Known as one of the most revolutionary treasures in musical theatre, “West Side Story” will be performed by Montclair State students at the Alexander Kasser Theater for a limited time only, starting Feb. 25 at 8 p.m., with two performances on Feb. 26 at 2 p.m. and 8 p.m., as well as March 1 through 3 at 7:30 p.m. Tickets are $15 each for the public, but are free of charge for undergraduate students with a valid Montclair State ID.
“West Side Story” is set on the mean streets of New York in the 1950s, where there is a cultural divide between two gangs: the Sharks and the Jets. The masterminds of this timeless classic are Leonard Bernstein and Stephen Sondheim (responsible for the musical score), as well as Jerome Robbins, who created the original choreography.
Maria, a Puerto Rican woman from the Sharks clan, has a forbidden romance with Tony, a white man from the Jets. The clash between these feuding families causes a huge strain on Maria and Tony’s relationship. With fights, romance, memorable songs, such as “I Feel Pretty,” and tragedy, “West Side Story” still remains one of the most talked about shows in musical theatre.
Director Mark Hardy, explained why “West Side Story” maintains its popularity and pertinence in today’s society: “I’m very sad to say that ‘West Side Story’ remains very relevant. Hate groups have risen by 200 percent in this country in the last 18 months. The recent election unearthed a deeply disturbing and very dangerous tide of hatred, prejudice and xenophobia among our citizens. People who are perceived as different are still fighting for the right to love one another. Immigrants are still reviled by many people here. How is that 60 years have passed since it first opened and the issues it explores continue to drag our society down so tragically? It’s also relevant because the score, choreography and libretto have not dated. True classics are new to every generation, and this one has a voice that remains fresh and startling.”
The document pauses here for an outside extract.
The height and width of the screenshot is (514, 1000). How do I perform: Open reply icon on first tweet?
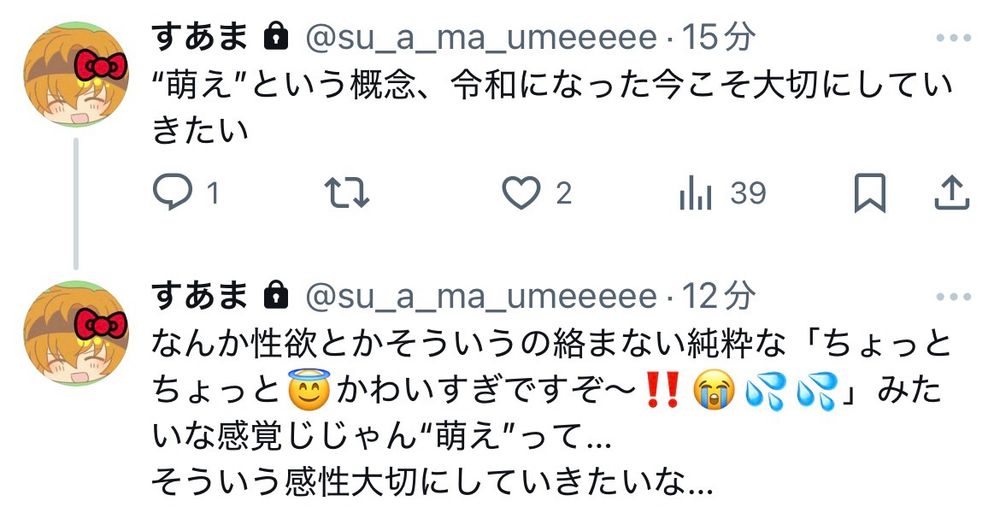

Hardy, a musical theatre director with 16 years of experiene, became highly interested in the subject in high school, when he saw “Sweeney Todd” on Broadway and was greatly influenced by his English literature teacher. Hardy’s parents had given him tremendous support and freedom throughout his journey as a actor for the past 20 years in New York. Drawing from his experience, Hardy teaches his students and the cast to be persistent. The work is never glamorous, and Hardy urges everyone to be themselves.
In preparation for the leading male role as Tony, Alexander Carr channeled his personal pain onset during rehearsals, while mourning the death of his high school friend last Saturday.
“I collapsed immediately into my best friend, Jeremy, who plays Action, and began to sob uncontrollably,” Carr said, recalling the moment he learned of the news. “I think most of the cast had just assumed I was really immersed in the character, but Mark Hardy, being the brilliant director and genius that he is, immediately knew something was up and rushed over to comfort me. I truly don’t think I’ll ever forget that moment, and in all honesty, [the play] really helped me cope with my friend’s passing. It’s part of what I love most about theatre. There are so many real and accessible emotions we can find within ourselves to portray moments on stage; we just have to be willing to dig for them.”
Carr also mentioned that some of the teenage cast members, who are taking on supposed “adult” roles, provide more authenticity than the various other versions of “West Side Story.”